* Records shown
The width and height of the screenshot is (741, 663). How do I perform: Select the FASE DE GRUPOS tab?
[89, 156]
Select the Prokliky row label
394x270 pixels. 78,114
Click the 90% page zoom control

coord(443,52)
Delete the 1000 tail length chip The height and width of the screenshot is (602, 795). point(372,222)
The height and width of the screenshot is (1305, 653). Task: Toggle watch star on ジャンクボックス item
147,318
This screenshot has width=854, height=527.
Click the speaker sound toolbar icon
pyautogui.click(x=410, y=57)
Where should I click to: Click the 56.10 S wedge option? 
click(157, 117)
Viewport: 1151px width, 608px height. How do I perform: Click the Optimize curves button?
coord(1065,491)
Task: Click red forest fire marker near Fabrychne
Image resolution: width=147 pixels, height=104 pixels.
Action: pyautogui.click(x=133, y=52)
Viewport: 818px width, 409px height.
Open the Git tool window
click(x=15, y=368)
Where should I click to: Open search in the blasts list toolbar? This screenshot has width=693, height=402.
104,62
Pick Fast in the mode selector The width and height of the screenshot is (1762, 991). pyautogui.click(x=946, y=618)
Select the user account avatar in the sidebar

* The exercise
Copy out the entries above, from the line containing "The height and width of the screenshot is (1305, 653)." through the line containing "click(157, 117)", keeping every character identical.

* Response for this exercise
The height and width of the screenshot is (1305, 653). Task: Toggle watch star on ジャンクボックス item
147,318
This screenshot has width=854, height=527.
Click the speaker sound toolbar icon
pyautogui.click(x=410, y=57)
Where should I click to: Click the 56.10 S wedge option? 
click(157, 117)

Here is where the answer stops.